The most important 10 minutes of our lives?
Jim is running late after a miserable day in the office. He said he would be home by 18.00, its now 18.30 and he is sitting in a traffic hold up! He will be at least another 25 or 30 minutes getting home, making him an hour late.
Sue has been working all afternoon on a special meal; she wants to create a nice evening as she feels their relationship has drifted a little. She figures Jim will be a little late as usual so she plans the meal for 18.30.
Jim’s mood is getting worse as the traffic is just not moving! Finally, after more than 50 minutes in the hold-up he gets to the front of the queue. He is amazed to see that the ‘problem’ was caused by ‘an idiot’, who had broken down in the middle of the road. He is fuming mad! His internal communication lets off steam: “Why can’t these people look after their cars properly – I bet he doesn’t get his car serviced regularly!!!”
Do we bring our moods home?
So – Jim walks up the path to his front door at 19.35, very late and in a very bad mood.
Inside, Sue is also in a pretty bad mood by now. The dinner is spoiled of course and the evening she planned is in ruins.
“Where the hell have you been? You promised to be home over an hour ago”.
“Look, don’t start screaming at me – I’ve had a miserable day!
I don’t need you going off at me as well”.
“Don’t you think I am entitled to ‘go off’ as you put it? I have cooked all afternoon to make a special meal for us and you have ruined it”!
“Well then you should have told me – how am I supposed to know – it’s not my fault”!
Out of Control!!
So then ensues one of those no-win arguments, in which both sides will say things they don’t mean and afterwards wish they hadn’t said – leading to a few days of tension that neither wants and are seemingly powerless to do anything about.

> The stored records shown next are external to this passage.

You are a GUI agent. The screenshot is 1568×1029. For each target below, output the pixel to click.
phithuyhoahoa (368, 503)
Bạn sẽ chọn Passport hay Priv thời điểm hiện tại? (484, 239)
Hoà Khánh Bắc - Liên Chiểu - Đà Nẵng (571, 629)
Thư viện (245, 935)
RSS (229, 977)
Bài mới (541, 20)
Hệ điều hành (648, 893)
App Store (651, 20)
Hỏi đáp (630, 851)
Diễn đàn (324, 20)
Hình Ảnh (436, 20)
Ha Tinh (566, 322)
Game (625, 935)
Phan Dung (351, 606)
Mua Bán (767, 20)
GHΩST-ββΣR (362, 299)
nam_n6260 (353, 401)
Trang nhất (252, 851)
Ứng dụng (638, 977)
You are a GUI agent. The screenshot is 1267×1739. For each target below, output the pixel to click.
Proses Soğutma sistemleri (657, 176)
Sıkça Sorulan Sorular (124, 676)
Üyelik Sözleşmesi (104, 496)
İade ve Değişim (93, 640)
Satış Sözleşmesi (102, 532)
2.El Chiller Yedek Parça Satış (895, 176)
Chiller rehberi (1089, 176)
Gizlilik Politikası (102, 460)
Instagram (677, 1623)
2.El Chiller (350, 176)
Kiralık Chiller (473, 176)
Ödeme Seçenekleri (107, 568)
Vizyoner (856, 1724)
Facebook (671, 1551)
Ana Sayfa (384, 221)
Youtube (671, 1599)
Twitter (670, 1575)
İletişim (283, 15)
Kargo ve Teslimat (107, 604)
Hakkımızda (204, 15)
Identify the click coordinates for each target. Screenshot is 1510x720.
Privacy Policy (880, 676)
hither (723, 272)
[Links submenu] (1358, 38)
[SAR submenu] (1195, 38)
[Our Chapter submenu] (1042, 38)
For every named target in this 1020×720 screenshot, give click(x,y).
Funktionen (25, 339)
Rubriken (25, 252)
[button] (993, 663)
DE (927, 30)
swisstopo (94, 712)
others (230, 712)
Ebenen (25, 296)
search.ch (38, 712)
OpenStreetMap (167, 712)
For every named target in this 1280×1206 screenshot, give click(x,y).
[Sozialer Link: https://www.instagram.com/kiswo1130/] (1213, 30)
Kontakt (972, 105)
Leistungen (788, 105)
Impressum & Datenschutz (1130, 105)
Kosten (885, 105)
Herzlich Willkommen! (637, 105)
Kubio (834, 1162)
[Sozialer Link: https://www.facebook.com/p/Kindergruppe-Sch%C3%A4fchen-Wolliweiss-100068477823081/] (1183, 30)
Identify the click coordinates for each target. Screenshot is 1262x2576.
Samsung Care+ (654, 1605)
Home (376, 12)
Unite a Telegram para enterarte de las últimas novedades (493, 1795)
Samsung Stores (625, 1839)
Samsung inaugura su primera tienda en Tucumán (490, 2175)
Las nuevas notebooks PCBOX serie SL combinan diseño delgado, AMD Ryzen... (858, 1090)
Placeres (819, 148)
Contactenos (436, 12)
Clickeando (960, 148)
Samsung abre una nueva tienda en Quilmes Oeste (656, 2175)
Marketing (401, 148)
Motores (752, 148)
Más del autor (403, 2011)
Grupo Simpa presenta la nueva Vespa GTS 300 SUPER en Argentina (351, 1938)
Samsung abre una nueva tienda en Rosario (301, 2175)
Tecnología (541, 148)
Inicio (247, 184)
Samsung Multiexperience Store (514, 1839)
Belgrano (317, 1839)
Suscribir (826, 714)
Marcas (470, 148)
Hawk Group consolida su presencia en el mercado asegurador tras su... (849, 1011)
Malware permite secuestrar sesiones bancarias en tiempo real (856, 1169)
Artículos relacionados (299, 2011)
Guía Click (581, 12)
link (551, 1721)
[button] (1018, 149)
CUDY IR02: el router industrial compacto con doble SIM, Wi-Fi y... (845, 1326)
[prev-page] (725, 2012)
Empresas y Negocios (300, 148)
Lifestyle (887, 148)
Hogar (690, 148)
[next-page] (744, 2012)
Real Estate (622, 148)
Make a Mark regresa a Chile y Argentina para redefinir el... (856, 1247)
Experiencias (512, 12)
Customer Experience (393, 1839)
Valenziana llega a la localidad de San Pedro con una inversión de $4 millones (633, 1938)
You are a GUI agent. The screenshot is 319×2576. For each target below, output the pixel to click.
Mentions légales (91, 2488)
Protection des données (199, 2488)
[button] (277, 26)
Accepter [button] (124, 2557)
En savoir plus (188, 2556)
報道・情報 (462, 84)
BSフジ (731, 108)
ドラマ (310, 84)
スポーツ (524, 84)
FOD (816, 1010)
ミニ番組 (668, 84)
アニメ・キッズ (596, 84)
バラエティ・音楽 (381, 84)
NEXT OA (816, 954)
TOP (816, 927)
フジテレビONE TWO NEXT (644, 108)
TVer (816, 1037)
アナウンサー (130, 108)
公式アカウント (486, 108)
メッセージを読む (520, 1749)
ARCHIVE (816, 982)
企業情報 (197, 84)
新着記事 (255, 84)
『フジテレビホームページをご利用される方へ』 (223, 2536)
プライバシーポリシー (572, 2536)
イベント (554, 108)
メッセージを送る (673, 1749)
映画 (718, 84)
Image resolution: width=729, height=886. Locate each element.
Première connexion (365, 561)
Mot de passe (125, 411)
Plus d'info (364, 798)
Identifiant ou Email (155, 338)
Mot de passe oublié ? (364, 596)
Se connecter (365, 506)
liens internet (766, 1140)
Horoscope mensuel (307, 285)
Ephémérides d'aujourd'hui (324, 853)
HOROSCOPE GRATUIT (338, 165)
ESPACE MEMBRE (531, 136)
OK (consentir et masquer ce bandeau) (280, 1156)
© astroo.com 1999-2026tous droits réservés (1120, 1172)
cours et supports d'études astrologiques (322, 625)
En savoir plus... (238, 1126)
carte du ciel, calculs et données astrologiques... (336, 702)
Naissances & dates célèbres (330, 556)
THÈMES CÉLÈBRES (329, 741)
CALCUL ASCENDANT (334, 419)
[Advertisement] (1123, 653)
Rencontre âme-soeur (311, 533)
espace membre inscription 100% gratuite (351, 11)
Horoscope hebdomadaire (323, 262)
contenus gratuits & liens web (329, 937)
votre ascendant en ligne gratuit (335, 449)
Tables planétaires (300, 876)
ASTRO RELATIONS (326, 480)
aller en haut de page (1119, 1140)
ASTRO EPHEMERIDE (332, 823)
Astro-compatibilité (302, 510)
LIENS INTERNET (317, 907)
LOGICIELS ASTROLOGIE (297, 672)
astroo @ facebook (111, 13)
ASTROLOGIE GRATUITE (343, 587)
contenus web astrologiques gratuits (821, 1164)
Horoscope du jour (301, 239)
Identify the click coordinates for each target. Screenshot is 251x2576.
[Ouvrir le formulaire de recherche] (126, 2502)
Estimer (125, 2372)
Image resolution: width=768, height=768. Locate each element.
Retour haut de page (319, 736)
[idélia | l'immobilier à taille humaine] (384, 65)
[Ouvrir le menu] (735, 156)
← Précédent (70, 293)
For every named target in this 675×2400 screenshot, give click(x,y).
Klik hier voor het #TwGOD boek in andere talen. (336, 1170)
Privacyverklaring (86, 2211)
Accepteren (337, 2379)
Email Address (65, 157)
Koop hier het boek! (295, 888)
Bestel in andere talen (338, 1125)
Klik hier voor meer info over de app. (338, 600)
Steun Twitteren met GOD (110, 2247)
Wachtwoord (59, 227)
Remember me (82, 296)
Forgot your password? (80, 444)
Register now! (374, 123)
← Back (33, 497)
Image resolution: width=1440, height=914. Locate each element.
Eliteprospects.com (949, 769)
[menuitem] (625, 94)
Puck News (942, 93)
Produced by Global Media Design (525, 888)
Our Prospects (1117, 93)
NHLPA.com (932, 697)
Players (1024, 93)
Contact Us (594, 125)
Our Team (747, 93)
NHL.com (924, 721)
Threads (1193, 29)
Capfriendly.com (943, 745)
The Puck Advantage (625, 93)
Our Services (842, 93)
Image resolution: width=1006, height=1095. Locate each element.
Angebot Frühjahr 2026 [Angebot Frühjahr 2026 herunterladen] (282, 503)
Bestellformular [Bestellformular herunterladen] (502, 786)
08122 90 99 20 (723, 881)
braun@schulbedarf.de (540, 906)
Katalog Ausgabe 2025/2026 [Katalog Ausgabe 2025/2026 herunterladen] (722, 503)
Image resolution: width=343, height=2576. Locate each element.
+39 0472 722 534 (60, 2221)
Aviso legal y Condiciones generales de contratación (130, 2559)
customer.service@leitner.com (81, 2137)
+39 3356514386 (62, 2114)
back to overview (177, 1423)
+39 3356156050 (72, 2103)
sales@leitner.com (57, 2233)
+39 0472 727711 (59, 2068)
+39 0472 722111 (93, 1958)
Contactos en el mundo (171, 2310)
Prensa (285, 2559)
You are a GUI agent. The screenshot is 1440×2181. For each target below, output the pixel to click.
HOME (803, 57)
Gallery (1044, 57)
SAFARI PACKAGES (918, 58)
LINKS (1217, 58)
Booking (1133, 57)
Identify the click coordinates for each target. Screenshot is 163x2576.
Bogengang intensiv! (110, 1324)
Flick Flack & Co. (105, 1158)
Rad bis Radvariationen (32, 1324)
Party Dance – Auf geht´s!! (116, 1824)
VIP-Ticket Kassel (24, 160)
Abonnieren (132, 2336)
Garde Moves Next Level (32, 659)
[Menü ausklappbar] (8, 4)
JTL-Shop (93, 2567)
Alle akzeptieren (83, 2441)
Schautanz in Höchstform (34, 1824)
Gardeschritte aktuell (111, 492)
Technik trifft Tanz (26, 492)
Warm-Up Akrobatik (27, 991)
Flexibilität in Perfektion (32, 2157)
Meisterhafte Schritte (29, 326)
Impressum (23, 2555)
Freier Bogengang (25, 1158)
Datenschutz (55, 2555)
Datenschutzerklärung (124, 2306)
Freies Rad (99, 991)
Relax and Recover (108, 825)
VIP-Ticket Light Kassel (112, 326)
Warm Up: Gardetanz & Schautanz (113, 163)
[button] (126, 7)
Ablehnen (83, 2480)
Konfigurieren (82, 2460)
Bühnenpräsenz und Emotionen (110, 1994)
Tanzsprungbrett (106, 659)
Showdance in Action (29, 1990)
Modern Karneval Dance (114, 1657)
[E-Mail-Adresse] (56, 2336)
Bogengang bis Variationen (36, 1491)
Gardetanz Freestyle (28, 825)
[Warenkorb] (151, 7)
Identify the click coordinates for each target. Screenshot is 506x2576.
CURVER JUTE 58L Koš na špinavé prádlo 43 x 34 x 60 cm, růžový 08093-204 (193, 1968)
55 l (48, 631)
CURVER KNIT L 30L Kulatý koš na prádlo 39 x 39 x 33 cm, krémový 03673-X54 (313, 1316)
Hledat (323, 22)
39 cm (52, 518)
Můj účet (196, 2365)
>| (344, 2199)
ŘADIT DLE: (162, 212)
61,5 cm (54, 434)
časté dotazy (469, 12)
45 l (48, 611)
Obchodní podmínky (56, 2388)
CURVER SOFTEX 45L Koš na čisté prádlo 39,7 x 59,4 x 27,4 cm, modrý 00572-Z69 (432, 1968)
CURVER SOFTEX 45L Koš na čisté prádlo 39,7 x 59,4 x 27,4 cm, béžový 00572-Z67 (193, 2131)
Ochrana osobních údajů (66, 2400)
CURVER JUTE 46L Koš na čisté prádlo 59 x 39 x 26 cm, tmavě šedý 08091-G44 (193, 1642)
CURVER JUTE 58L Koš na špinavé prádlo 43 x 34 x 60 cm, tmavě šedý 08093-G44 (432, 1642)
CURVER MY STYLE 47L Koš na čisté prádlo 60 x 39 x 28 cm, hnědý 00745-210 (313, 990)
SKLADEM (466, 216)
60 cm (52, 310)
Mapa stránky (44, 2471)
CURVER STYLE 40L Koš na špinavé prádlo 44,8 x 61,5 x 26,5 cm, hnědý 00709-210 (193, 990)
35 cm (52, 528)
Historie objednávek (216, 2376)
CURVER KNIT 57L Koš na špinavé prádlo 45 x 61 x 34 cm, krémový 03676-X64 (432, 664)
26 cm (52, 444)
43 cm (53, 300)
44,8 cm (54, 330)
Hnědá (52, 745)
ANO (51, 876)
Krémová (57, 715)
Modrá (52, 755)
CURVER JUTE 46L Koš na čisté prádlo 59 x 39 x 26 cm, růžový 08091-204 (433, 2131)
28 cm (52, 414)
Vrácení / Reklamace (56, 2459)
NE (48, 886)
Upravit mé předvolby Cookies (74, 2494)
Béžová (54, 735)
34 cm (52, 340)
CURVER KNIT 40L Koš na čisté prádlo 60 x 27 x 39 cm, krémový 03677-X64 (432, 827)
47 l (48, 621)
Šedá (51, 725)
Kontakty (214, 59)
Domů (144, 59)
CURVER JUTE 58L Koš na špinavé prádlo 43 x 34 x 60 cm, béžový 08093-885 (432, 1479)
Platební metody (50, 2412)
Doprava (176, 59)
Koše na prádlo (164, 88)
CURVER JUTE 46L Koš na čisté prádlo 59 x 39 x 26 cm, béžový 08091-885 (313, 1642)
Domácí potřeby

Something similar to this happens in many households every day. Why do we allow this poor communication to happen? Do we try to avoid it? Do we even know we can prevent it; are we even bothered?
Of course, it doesn’t end there. What happens in our personal life runs over into our business and professional lives and vice-versa. When things are bad at home it affects our mood and our interaction (communication) with people outside. It affects everything we do, including our performance at work.
When we look at the series of events laid out above it’s obvious how it could have been prevented – mostly it is just by awareness and a little forethought. Of course mistakes happen and we will find ourselves in difficult situations in all aspect of our lives. How then do we ensure that the damage is limited – or prevented?
When we have been separated from our partner for a number of hours, such as a day at work, we will bring the outside influence into that relationship. The chances are that the outside influence was stressful or unfulfilling thus creating a negative mood in us. Without care and attention, we will then inject that mood into our interaction and start a series of events that stretches out like ripple in a pond.
Paying attention to those most important 10 minutes – those 10 minutes when we return to our loved ones – can help ensure our whole lives are more balanced, more productive and more successful.
The most vital of skills
Our ability to communicate will determine the way we can handle such events and the results achieved. One thing is for certain – unless we make the effort, we will be leaving our interactions wholly to chance with those we meet, even those most important to us and this must mean our lives will not be a good as they should be!
The better our expertise in interaction with others, the better will be our success in life – all walks of life. Our ability to interact and effectively communicate underpins our entire lives, determines our success domestically, socially and in our careers – indeed it is the most important and vital subject we can study and perfect.